俺は早速、エリーゼに詳細な報告を行った。『グラビティ・ケイブ』の安定化(完全ではないが)という成果、そして『グラビティ・コード』に関する初期解析の結果と、そこから導き出された仮説。特に、重力制御技術への応用可能性については、重点的に説明した。
『…重力制御! やはり、あなたに任せて正解でしたわ! それこそ、わたくしが追い求めていた古代文明の叡智の一端に違いありませんわ!』
通信の向こうで、エリーゼは珍しく興奮した様子だった。彼女の関心が、単なる古代遺物の収集ではなく、その技術体系の解明と再現にあることが改めて窺える。

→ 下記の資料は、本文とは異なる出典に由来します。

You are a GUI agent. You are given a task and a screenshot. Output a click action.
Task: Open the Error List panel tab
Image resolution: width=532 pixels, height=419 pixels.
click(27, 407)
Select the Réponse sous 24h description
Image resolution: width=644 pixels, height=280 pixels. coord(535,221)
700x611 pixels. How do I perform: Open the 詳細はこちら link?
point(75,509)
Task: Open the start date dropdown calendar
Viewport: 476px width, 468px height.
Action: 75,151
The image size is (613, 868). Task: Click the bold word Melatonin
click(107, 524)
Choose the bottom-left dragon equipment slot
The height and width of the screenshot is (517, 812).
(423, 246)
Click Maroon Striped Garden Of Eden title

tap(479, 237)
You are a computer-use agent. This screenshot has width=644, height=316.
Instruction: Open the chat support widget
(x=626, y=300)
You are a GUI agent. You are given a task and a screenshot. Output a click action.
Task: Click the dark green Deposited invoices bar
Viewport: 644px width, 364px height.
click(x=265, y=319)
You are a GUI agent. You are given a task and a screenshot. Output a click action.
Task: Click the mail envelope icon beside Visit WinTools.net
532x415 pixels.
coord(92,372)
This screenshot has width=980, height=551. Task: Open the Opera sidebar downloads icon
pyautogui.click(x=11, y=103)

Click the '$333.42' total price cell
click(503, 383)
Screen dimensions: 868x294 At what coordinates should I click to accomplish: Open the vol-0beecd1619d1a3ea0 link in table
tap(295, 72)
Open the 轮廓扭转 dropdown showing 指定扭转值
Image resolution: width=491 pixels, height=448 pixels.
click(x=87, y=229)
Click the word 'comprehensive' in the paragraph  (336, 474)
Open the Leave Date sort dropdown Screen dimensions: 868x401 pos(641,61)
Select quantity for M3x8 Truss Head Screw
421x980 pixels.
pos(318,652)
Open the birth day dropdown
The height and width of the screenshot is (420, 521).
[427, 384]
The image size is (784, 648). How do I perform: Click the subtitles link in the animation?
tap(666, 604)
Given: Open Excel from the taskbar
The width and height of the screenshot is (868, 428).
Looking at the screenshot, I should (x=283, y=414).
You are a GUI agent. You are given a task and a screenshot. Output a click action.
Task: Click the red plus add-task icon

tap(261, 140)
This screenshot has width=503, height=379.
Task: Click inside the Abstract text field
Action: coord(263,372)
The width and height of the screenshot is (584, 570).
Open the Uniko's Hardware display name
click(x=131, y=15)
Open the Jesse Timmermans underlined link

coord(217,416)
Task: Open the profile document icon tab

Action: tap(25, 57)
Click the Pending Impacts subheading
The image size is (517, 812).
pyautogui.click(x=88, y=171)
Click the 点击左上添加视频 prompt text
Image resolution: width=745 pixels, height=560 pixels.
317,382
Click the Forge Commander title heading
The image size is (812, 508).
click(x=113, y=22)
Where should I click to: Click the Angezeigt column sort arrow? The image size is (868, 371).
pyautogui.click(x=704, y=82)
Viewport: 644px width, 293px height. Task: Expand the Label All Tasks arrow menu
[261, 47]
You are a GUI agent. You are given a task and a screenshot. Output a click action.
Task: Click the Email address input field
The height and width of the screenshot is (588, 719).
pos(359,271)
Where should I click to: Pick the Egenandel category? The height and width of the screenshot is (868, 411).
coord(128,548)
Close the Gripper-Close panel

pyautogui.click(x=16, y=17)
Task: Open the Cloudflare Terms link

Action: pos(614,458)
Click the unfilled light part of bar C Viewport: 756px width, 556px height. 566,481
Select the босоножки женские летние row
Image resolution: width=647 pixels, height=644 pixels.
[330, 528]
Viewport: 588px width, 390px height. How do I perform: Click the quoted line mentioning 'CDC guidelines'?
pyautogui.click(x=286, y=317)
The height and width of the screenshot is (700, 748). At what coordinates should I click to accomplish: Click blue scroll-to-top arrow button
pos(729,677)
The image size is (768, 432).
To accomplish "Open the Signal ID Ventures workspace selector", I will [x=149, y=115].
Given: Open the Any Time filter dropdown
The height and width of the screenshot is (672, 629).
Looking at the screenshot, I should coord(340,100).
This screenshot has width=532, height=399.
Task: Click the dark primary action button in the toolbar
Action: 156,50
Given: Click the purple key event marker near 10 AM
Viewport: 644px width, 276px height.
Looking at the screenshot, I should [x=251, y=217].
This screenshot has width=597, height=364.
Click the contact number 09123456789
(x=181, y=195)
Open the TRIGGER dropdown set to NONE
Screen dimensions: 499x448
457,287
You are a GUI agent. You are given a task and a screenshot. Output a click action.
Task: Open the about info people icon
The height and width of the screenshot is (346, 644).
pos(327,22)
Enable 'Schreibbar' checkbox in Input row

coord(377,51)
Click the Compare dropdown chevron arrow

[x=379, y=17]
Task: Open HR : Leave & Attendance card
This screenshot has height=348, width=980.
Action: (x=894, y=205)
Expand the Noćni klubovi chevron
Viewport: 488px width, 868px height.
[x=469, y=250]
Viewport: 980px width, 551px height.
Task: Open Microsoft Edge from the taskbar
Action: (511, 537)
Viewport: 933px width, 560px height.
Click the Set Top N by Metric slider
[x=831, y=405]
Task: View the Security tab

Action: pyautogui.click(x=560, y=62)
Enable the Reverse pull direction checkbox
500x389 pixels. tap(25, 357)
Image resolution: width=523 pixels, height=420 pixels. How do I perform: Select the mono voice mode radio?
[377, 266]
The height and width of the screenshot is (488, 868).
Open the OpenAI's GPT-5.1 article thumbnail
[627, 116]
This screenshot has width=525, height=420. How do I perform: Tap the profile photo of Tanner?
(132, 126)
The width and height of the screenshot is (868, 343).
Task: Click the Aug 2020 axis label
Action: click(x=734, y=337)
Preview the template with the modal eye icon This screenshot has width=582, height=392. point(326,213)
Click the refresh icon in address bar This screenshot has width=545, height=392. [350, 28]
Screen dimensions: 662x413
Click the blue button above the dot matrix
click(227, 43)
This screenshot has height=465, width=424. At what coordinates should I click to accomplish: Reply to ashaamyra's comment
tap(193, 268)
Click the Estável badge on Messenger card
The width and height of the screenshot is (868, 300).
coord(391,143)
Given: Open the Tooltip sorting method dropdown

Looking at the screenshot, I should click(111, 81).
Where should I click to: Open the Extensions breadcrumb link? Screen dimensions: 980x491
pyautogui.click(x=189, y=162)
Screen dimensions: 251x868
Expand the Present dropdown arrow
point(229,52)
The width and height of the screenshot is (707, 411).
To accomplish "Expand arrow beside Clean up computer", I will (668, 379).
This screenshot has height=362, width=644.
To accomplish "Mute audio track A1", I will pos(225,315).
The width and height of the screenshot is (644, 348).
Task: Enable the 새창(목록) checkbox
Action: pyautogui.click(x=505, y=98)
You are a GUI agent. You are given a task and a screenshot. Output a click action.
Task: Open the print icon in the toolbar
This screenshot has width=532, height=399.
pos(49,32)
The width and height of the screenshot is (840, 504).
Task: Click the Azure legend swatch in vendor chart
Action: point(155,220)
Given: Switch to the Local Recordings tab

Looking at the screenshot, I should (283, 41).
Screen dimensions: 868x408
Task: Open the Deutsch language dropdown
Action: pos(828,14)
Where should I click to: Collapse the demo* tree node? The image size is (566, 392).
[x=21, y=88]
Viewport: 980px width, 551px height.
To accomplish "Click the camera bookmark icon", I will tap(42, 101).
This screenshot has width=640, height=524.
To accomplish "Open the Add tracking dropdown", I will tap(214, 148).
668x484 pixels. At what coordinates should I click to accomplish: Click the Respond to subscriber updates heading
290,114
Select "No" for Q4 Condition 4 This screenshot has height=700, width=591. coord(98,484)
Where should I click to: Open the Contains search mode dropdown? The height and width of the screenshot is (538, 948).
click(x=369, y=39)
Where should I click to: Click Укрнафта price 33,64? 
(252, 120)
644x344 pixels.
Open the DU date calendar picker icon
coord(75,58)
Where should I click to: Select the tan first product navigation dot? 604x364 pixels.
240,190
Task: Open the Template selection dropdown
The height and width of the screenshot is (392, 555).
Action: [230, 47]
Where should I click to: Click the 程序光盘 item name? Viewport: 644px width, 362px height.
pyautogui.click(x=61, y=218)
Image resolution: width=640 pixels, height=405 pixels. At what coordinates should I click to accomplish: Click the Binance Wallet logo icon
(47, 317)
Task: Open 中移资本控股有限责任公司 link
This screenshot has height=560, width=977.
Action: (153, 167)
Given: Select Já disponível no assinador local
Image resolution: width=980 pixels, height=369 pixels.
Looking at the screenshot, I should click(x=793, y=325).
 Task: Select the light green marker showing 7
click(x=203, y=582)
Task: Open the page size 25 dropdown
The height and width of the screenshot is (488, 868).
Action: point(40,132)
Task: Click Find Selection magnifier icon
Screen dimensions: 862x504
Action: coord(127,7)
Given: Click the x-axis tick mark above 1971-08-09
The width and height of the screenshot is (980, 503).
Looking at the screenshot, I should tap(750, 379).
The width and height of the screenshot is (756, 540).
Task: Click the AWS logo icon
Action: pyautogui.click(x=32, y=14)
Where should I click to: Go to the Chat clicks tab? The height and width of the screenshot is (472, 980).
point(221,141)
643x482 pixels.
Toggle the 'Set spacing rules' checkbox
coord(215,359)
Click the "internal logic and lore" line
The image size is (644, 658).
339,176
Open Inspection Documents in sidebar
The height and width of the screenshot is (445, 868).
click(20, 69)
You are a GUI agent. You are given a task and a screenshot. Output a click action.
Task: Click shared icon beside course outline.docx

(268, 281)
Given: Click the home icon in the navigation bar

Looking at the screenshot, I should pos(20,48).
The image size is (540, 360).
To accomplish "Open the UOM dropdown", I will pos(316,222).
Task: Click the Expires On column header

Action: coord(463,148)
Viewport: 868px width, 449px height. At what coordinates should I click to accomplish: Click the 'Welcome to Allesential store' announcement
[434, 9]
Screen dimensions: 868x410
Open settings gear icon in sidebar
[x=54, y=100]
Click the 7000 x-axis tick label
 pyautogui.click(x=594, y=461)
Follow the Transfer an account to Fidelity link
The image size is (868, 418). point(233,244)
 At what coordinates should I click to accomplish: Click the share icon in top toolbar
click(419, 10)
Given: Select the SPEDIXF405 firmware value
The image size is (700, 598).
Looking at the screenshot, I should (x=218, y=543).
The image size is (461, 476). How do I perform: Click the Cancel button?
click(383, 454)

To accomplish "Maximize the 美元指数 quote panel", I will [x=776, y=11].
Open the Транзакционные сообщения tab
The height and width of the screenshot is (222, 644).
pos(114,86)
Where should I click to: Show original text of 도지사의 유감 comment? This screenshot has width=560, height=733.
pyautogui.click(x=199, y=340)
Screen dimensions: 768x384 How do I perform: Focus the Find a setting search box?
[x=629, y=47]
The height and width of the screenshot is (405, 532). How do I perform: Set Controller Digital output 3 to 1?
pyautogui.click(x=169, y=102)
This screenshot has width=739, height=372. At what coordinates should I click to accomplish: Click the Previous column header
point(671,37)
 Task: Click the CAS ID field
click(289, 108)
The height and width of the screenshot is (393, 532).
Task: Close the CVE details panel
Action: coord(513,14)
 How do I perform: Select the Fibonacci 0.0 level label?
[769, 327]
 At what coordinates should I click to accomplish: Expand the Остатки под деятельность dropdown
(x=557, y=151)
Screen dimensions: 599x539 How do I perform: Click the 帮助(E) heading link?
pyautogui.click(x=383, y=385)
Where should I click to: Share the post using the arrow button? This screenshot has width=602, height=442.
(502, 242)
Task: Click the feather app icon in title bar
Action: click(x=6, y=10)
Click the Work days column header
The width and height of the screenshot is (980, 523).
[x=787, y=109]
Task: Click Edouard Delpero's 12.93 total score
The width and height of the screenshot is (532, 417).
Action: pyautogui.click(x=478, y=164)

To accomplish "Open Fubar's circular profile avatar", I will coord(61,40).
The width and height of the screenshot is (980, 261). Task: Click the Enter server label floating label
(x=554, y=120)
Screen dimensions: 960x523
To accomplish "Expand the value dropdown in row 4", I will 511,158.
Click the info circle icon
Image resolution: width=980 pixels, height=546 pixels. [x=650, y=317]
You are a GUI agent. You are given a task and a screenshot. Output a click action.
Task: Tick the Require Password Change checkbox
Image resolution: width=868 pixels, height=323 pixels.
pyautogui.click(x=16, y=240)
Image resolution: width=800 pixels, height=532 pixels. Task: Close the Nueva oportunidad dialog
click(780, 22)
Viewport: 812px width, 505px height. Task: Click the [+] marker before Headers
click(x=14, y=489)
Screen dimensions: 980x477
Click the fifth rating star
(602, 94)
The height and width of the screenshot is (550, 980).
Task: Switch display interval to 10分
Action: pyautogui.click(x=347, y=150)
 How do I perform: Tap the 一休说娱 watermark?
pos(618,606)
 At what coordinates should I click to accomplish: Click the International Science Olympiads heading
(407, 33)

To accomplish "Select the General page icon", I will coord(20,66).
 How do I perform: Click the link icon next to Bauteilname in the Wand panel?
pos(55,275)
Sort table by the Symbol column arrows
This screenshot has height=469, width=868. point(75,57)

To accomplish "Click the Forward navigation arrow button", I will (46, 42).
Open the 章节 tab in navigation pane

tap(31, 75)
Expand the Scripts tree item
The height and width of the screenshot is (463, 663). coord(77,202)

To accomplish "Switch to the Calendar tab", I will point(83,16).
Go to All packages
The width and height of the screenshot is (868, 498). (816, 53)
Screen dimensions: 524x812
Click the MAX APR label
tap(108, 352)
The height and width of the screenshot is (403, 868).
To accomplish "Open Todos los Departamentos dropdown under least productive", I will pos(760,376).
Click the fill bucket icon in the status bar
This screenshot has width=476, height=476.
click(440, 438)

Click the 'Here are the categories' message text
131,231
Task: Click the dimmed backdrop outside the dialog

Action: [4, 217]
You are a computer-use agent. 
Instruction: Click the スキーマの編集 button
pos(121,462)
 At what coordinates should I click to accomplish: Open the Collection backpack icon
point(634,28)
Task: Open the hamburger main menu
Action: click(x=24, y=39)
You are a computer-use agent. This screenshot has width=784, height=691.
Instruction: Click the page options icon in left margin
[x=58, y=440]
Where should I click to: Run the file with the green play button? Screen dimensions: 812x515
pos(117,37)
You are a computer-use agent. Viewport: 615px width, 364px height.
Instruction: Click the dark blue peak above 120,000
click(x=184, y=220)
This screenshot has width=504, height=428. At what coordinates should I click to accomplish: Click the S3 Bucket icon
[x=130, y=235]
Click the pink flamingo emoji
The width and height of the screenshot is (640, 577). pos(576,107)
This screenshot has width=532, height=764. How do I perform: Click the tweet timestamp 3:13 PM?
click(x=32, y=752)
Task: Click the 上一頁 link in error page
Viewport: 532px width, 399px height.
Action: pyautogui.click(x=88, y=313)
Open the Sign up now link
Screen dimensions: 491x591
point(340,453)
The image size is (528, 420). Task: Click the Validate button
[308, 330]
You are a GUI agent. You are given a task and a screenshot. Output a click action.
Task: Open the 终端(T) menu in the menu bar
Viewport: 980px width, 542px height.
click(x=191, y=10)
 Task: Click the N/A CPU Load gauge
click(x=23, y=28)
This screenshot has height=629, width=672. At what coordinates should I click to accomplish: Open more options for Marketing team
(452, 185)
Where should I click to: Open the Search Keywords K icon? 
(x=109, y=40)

『すぐに、わたくしが持つ全ての古代言語データベース、未解読のプライマル・コードサンプルデータへのフルアクセス権限をあなたに付与します。セバスチャンにも、あなたの研究を最優先でサポートするよう厳命しておきましたわ。必要なものは何でも言いなさい。資金も、人材も、リンドバーグ家の総力を挙げてバックアップしますわ!』
彼女の熱意は、もはや研究協力というレベルを超え、共同研究者、あるいはプロジェクトリーダーに対するそれに近いものになっていた。俺にとっても、それは望むところだ。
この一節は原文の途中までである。